Hirsch: Die Rache der Opfer

Hirsch Die Rache der OpferDie Angehörigen der 68er Generation, so schreibt die Autorin Helga Hirsch in der Einleitung des vorliegenden Buches, sind mit der Vorstellung aufgewachsen, dass es sich bei dem millionenfachen Leid der Deutschen, die beim Ende des zweiten Weltkrieges ihr Heimat und ihr Leben verloren, um eine zwar bedauerliche, aber letztlich doch gerechte Rache der Geschichte an denjenigen gehandelt habe, die als Helfershelfer des NS-Regimes ein noch viel größeres Leid über die Völker Europas gebracht haben. Es dauerte dann einige Zeit, bis der Autorin klar wurde, dass diese glatt geschmirgelte Moralität, die SS-Schergen und KZ-Aufseher mit Millionen ganz normaler Familien aus Schlesien und Ostpreußen in einen einzigen Haftungstopf warf, selbst Ausweis einer kollektivistischen Verteufelungsgesinnung war, die die 68er doch gerade bekämpfen wollten.
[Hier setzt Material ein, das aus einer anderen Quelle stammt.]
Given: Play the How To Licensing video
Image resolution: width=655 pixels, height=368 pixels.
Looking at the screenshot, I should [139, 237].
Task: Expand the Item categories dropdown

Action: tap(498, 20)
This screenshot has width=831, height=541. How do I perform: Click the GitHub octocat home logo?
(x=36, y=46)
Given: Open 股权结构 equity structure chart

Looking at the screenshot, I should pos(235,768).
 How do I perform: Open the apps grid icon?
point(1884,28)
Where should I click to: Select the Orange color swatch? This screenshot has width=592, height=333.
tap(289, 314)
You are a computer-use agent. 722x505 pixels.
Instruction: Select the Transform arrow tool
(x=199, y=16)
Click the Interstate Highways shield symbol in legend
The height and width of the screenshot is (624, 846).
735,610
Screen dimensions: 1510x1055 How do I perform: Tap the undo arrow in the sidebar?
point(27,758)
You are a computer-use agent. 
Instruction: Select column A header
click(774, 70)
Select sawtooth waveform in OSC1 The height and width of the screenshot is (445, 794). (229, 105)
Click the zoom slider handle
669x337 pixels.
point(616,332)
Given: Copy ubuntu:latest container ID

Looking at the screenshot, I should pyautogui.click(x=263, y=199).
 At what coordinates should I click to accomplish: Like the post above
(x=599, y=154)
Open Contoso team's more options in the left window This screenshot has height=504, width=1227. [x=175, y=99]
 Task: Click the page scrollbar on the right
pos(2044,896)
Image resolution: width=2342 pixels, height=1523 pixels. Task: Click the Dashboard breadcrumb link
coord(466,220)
Gegen diese gedankenlose Pseudomoralität, wendet sich die vorliegende historische Studie. Auf der Grundlage polnischer und deutscher Familienschicksale der ehemaligen deutschen Stadt Bromberg, (heute Bydgoszcz ) werden die einzelnen Stationen einer binationalen Trägodie so genau nachgezeichnet, dass am Ende die einfachen Kategorien von Schuld und Unschuld versagen. Denn wahr ist auch: der 1919 neu entstandene polnische Staat sprang mit seinen Minderheiten alles andere als zimperlich um, so dass es in der Zwischenkriegszeit sogar zu Wahlbündnissen der deutschen, ukrainischen und jüdischen(!) Minderheiten kam, um wenigstens eine minimale Interessenvertretung im polnischen Parlament zu etablieren. Viel konnte diese politische Interessenvertretung für die Minderheiten aber nicht ausrichten, wie das typische Beispiel der deutschen Familie Königk aus Bromberg zeigt. Der Vater, ein etablierter Agrarhändler, macht Bankrott, da sich die polnischen Schuldner weigern, ihre Schulden bei einem Deutschstämmigen zu bezahlen, während die polnischen Steuerbehörden sofort die volle Steuerlast fordern. Dergleichen Geschichten gibt es in dem Buch zu Hauf zu lesen, so dass man fast verstehen kann, mit welcher irregeführten Begeisterung die Volksdeutschen den Aufstieg des Dritten Reiches verfolgten.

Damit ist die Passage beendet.